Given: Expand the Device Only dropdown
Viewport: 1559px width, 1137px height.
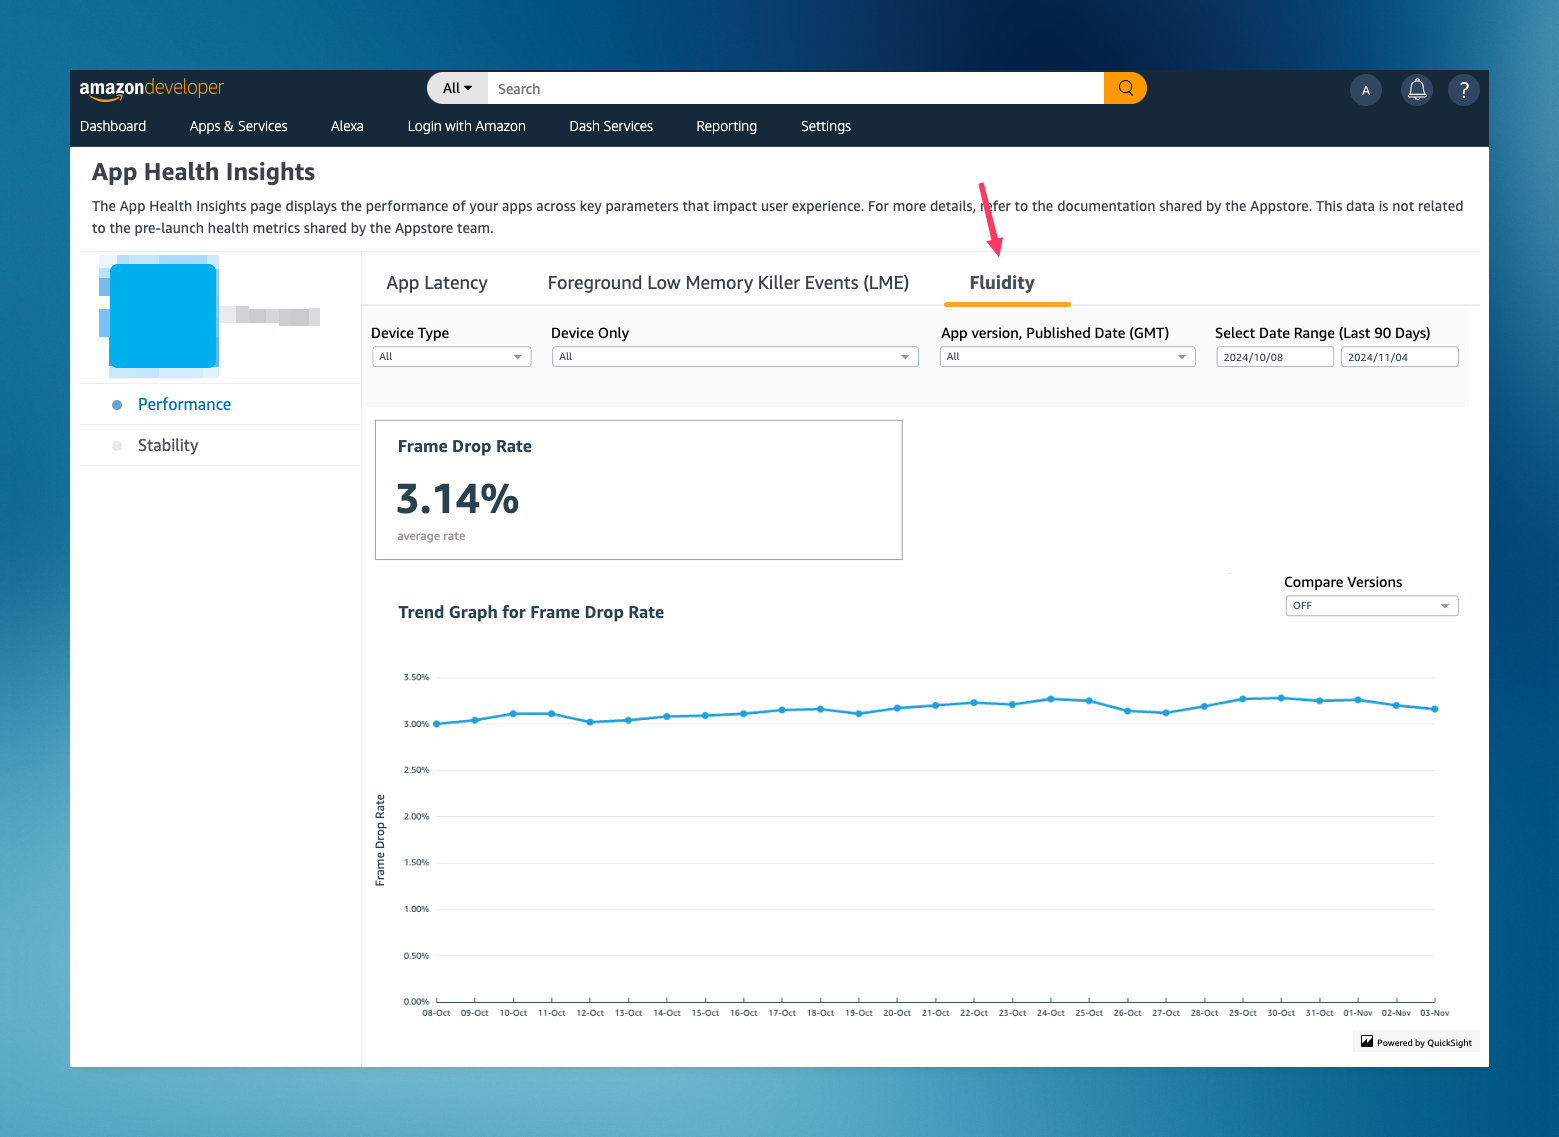Looking at the screenshot, I should coord(735,356).
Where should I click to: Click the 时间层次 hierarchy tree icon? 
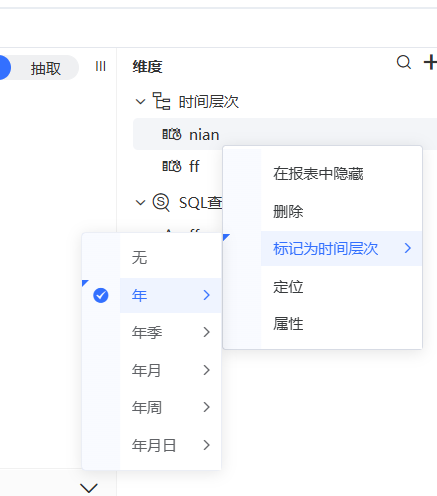click(161, 101)
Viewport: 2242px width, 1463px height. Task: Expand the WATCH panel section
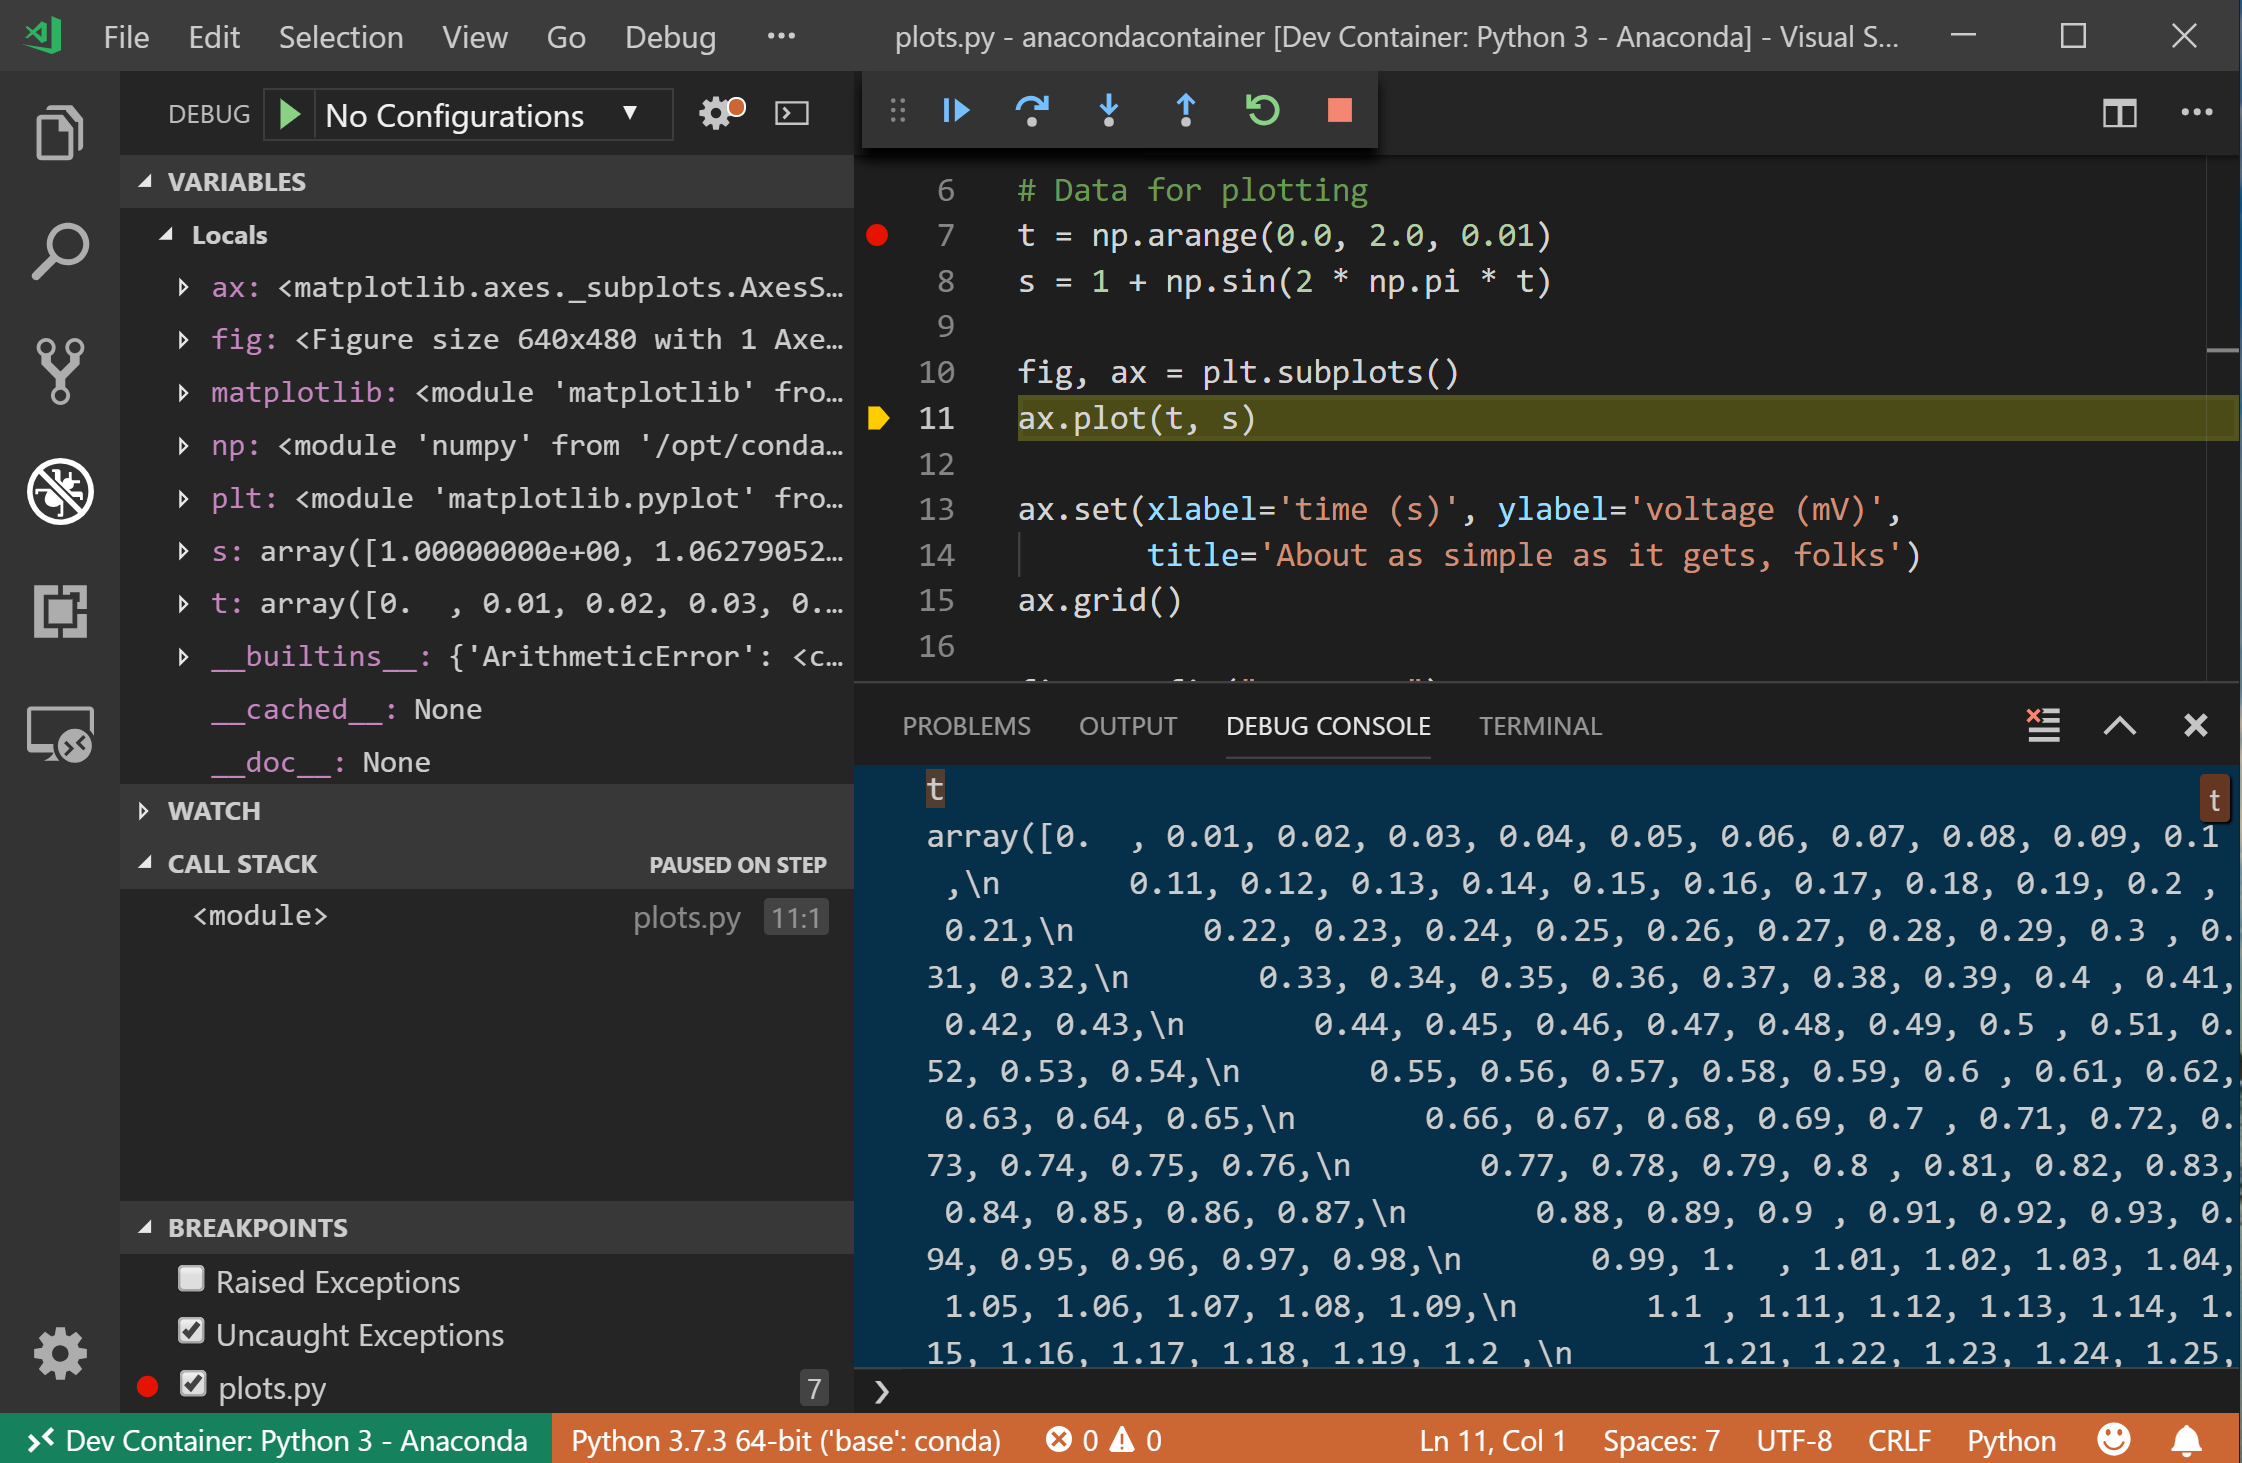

* [Exercise]
All of the entries above need to be transcribed exactly, except for the pictures.

* [Result]
Given: Expand the Device Only dropdown
Viewport: 1559px width, 1137px height.
Looking at the screenshot, I should coord(735,356).
Where should I click to: Click the 时间层次 hierarchy tree icon? 
click(161, 101)
Viewport: 2242px width, 1463px height. Task: Expand the WATCH panel section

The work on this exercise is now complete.